Hey! Today marks my last day as a CCEPS Fellow and the experience that I have gained in this fellowship is priceless. Learning and being a part of the process of digital surrogates has been very tedious but definitely necessary. That is one of the reasons why I like this blog so much. It is one of the perfect opportunities for more people to know more “behind the scenes” of things that seem to be easy. Creating a digital surrogate is not as easy as it sounds. Each detail is vital to the accessibility of the resource. Although the work turned out to be more arduous than I expected, I am so thankful that I got to learn so much more about it.

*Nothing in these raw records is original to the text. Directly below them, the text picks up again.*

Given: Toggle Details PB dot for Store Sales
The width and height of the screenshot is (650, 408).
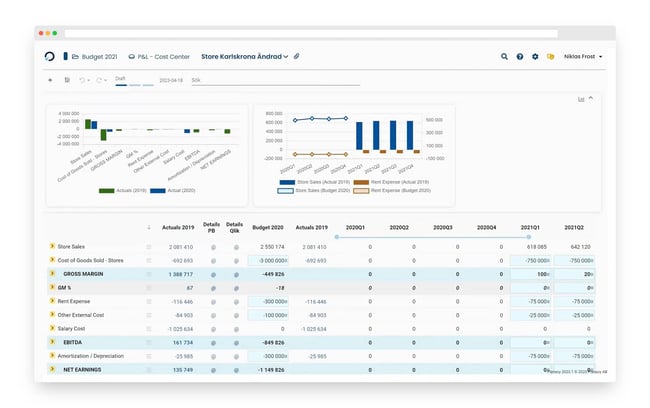Looking at the screenshot, I should click(213, 247).
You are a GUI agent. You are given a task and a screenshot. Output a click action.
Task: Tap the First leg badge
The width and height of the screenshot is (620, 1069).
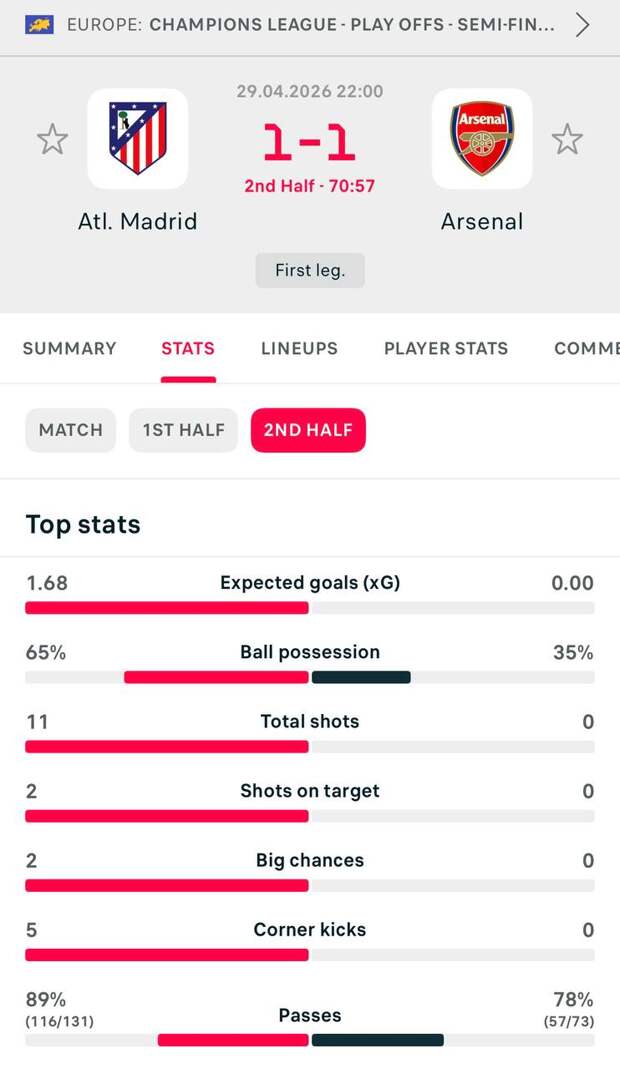[310, 270]
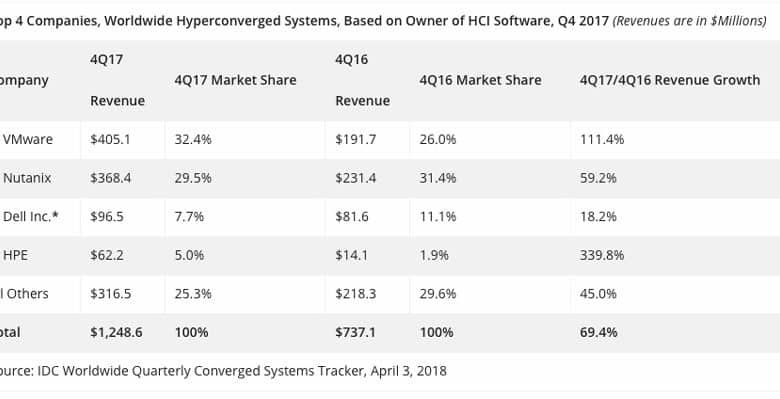This screenshot has width=780, height=399.
Task: Select the $737.1 total 4Q16 revenue cell
Action: [x=355, y=332]
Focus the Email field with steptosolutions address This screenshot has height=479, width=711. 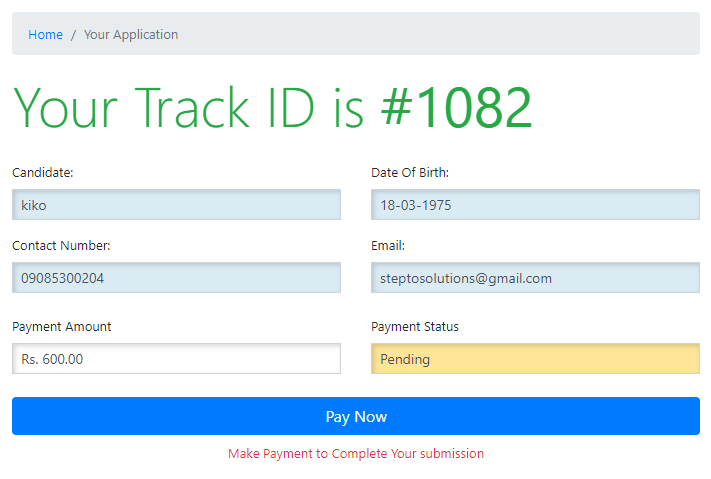(x=535, y=278)
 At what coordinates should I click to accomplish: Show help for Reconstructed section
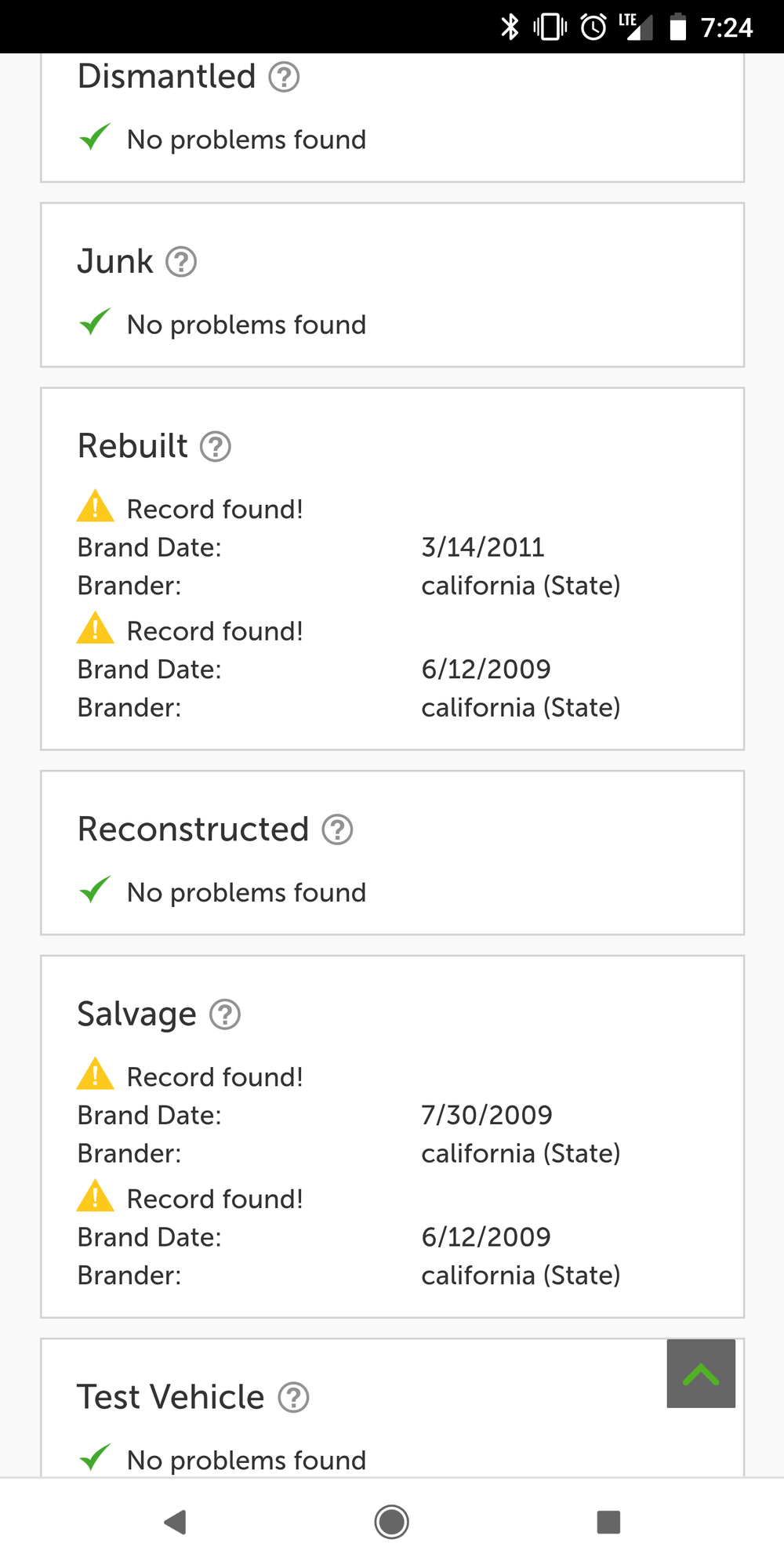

The work is definitely tedious but the tedious work is overshadowed by the fact that my co-interns and I are helping to create an online resource that is going to be vital to so many researchers, historians, city planners and many more. Therefore, although I was deeply disappointed when I discovered the final copy of my metadata spreadsheet did not save, I didn’t mind digging into my memory and reviewing the digital surrogates over again.
Although the name of our online archive is “California Water Documents” states such as Colorado and Arizona are mentioned in our digital surrogates. The Colorado River and The Yuma Project, respectively. Even if you aren’t a researcher or a historian, we encourage everyone to check out our archive because it’s interesting to find out about the history of the state you live in, want to live in or want to visit.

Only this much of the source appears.